Prometaphase is the stage of eukaryotic cell division that falls between prophase and metaphase. During prophase, the cell’s chromosomes have condensed and the cell’s centrosome, or microtubule organizing center, has divided and moved to opposite sides of the cell. During prometaphase, several key steps take place, including the breakdown of the nuclear envelope and the attachment of microtubules to each of the chromosomes.
Although the breakdown of the nuclear membrane is not clearly understood, it is known that the membrane breaks apart during prometaphase. The nuclear membrane is made of two lipid bilayers, with many pores that allow ribosomes to pass through membrane.
At the onset of prometaphase, proteins are released that remove specific molecules from the nuclear membranes. Without the molecule, the membranes fall apart. They will be reassembled during telophase before the cell is fully divided into two new cells.
The breakdown of the nuclear membrane allows the attachment of microtubules to the chromosomes. Chromosomes have special regions associated with proteins that allow sister chromatids to attach to each other.
These regions are known as centromeres. The centromere of each chromosome contains other specialized areas, called kinetochores, which allow the attachment of microtubules.
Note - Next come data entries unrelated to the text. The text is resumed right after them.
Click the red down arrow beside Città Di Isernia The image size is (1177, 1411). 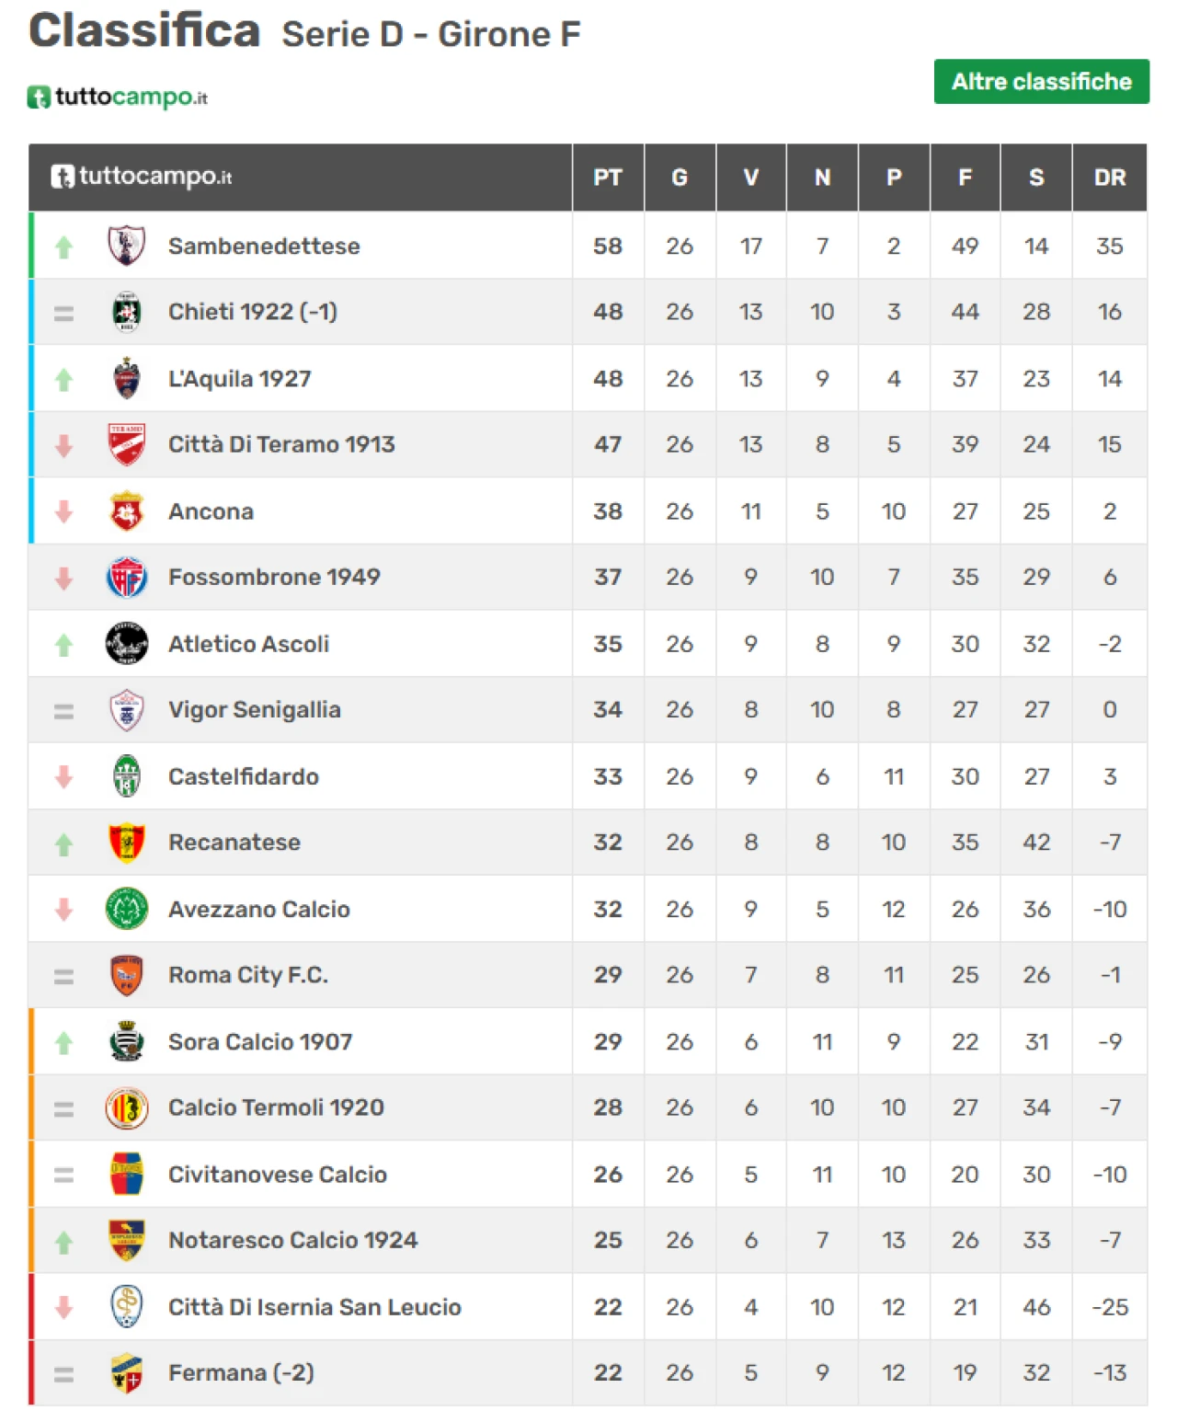point(63,1307)
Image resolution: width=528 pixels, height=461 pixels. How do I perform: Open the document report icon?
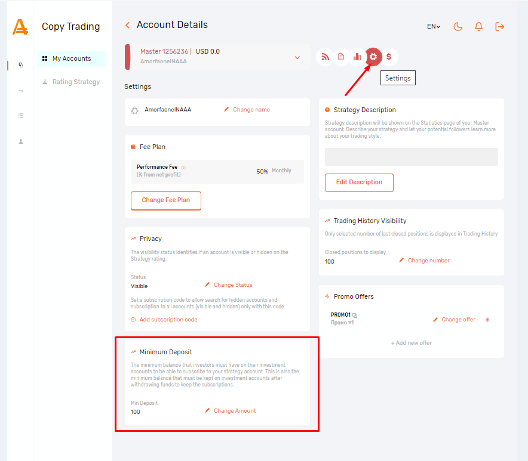341,57
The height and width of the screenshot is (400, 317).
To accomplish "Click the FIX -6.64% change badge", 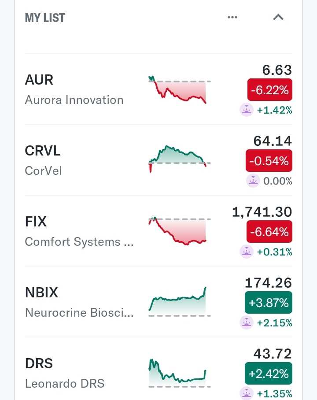I will [x=269, y=232].
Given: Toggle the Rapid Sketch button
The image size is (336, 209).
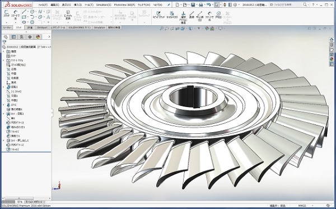Looking at the screenshot, I should [x=158, y=15].
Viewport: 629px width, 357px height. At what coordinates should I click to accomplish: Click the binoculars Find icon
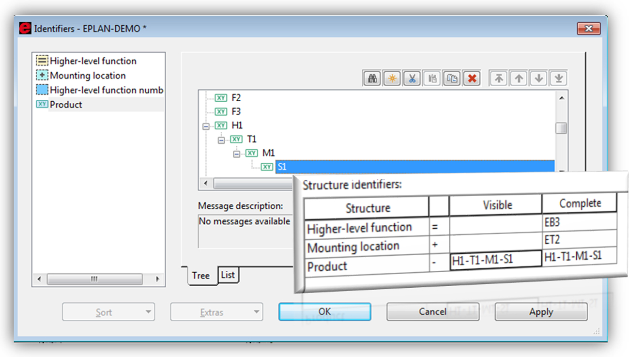tap(372, 78)
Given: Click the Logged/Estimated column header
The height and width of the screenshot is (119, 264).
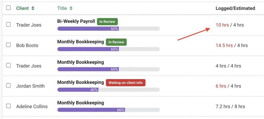Looking at the screenshot, I should pos(235,8).
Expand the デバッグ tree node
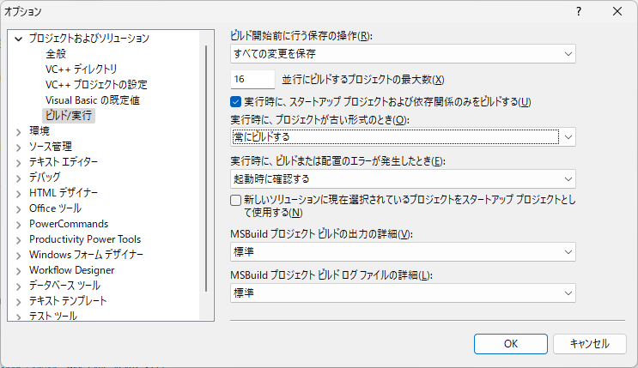 click(x=19, y=178)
Originating in the centrosome on each end of the cell, the microtubules form a matrix throughout the cell known as the spindle apparatus.
The spindle apparatus contains several types of microtubules, as seen in the graphic below. The kinetochore microtubule find their way to every chromosome, from each side. Motor proteins can move substances along the microtubules.
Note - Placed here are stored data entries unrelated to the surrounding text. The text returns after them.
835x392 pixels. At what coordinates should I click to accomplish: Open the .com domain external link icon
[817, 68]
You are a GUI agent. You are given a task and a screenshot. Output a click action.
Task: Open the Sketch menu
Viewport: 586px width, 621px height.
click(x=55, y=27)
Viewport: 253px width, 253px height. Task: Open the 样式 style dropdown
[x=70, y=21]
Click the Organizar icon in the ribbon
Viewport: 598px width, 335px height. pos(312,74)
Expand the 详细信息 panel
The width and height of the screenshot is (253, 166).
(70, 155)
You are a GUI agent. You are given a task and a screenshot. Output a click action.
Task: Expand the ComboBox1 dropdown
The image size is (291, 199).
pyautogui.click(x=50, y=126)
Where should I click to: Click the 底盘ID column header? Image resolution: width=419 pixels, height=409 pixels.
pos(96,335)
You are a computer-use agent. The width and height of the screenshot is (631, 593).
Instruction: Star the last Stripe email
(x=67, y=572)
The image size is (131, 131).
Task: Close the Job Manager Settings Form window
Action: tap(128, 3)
Also, the microtubule organizing center, or centrosome, can add or remove monomers of the microtubule, increasing or decreasing its overall length. This can push and pull the chromosomes towards the metaphase plate for the next stage in eukaryotic cell division.
During prometaphase of mitosis, the mitotic spindle is formed, and the two halves of each duplicated chromosome are aligned on the metaphase plate. These sister chromatids will be divided during anaphase, because the proteins that hold them together at the centromere will be released.
In meiosis, the stage of prometaphase is usually broken into the late parts of prophase or the early parts of metaphase, but the processes of prometaphase must still happen. In the first division of meiosis, however, the meiotic spindle is created, which aligns homologous chromosomes on the metaphase plate.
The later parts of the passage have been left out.